According to the FATF, when a country is placed on the grey list, “it means the country has committed to resolve swiftly the identified strategic deficiencies within agreed timeframes and is subject to increased monitoring.” Being put on the list can scare away investors and creditors, hurt exports, and make global banks cautious of doing business with the country.

Turkey, the largest economy to be added to the list on Thursday, has been accused of not taking enough action to combat money laundering and lacking supervisory mechanisms in its economy. FATF President Marcus Pleyer said Turkey needs to address “serious issues of supervision” in its banking and real estate sectors. He also called on Ankara to effectively monitor the activities of gold and precious stone dealers.

Pleyer added that Turkey needs to show that it is seriously “pursuing terrorist financing prosecutions [and] prioritising cases of UN-designated terrorist organisations” such as the Islamic State and Al Qaeda.

Turkey called the move “an undeserved outcome” but vowed to “take necessary measures in cooperation with the FATF.” The Turkish Treasury said it will comply with the watchdog “to ensure that our country is removed from this list, which it does not deserve, as soon as possible.”

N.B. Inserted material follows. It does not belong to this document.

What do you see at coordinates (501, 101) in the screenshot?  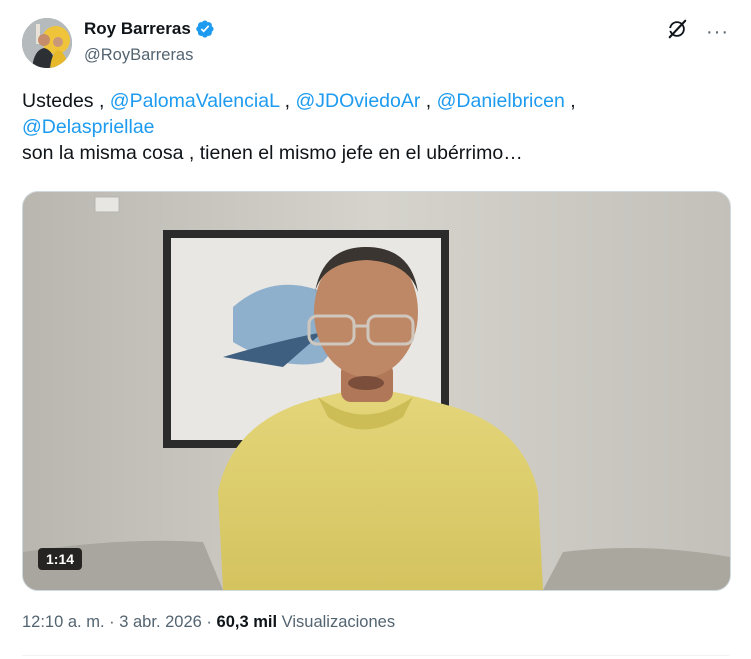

The FATF also added Jordan and Mali to its grey list, citing concerns over terrorism financing and money laundering.

It kept Pakistan on the list, saying that Islamabad’s actions to counter terrorism financing have not been satisfactory. “Pakistan has taken a number of important steps, but needs to further demonstrate that investigations and prosecutions are being pursued against the senior leadership of UN-designated terror groups,” Pleyer said.

Pakistan has been on the FATF’s grey list since 2018 and had outlined an action plan the same year to combat terrorism financing and money laundering. However, the FATF has said Pakistan has not addressed all items in the plan nor has it completely implemented the guidelines set by the watchdog.

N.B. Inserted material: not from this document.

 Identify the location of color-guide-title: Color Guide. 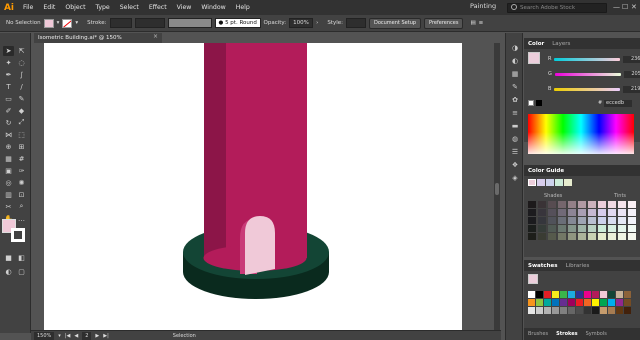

Meanwhile, Botswana and Mauritius were removed from the grey list for their “significant progress” in addressing the FATF’s concerns.

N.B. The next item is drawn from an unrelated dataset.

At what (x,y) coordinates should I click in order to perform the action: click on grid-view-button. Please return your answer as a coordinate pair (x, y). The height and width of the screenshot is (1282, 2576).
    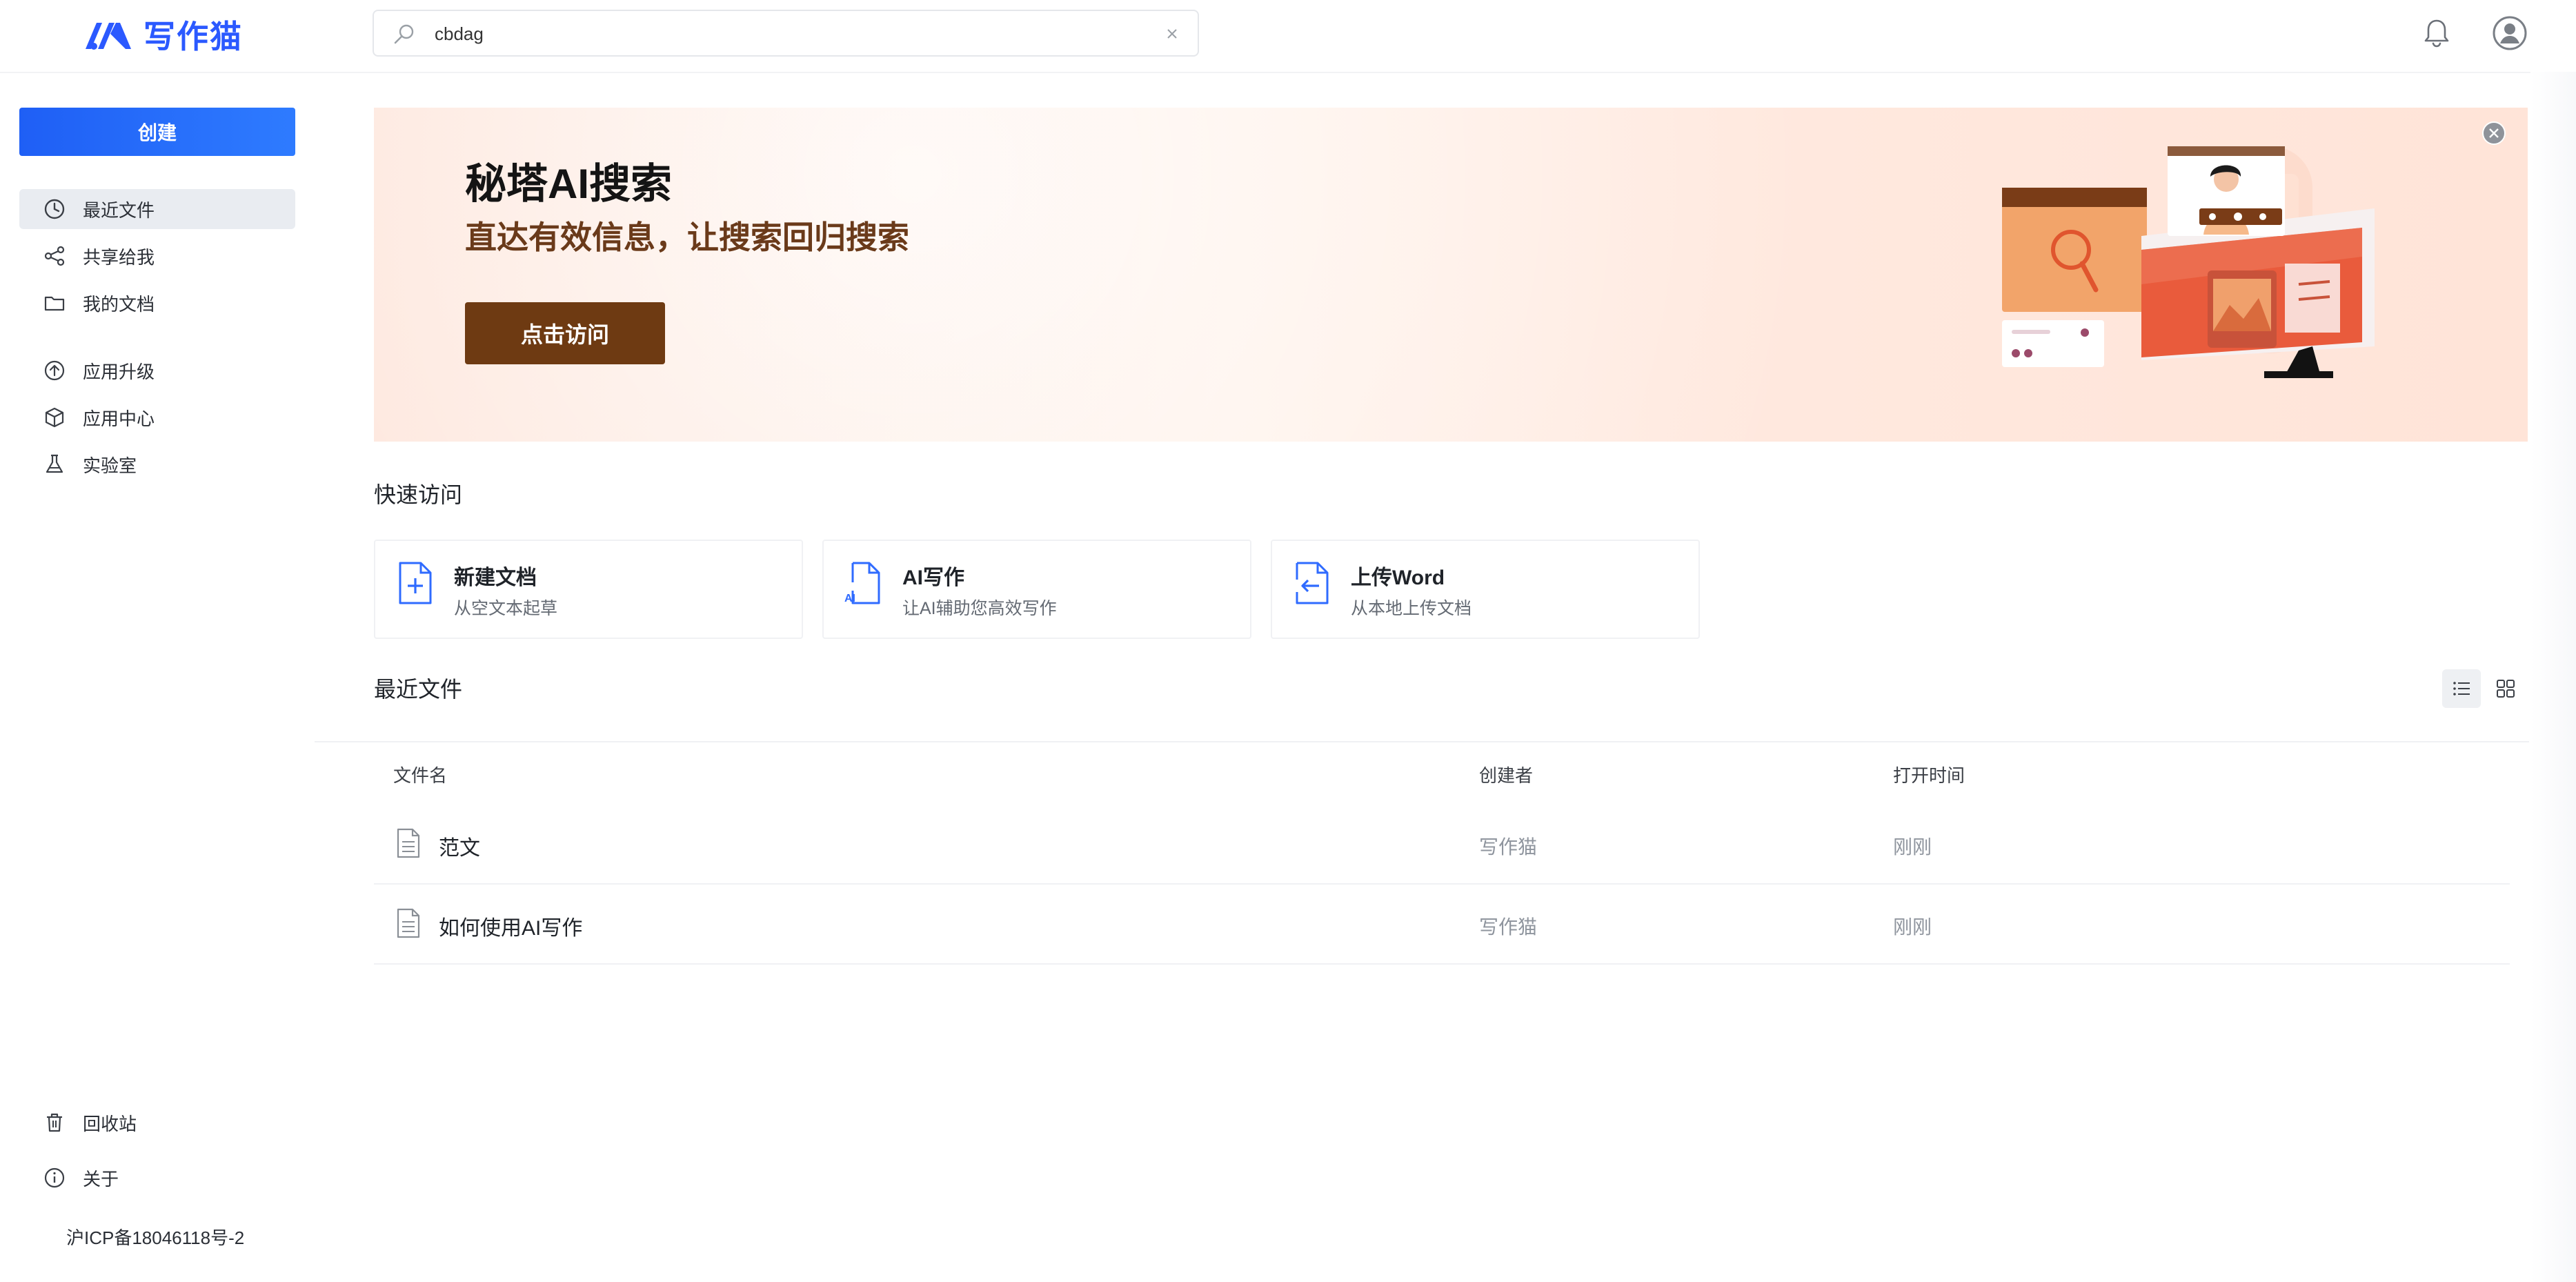
    Looking at the image, I should click on (2505, 688).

The FATF was founded in 1989 as part of a G7 initiative to combat money laundering and later included terrorism financing within its ambit. It has listed 23 countries in its grey list, including Morocco, Syria, South Sudan, and Yemen. Additionally, the FATF maintains a blacklist of “high-risk jurisdictions” and non-cooperative countries. Currently, only Iran and North Korea are blacklisted by the FATF.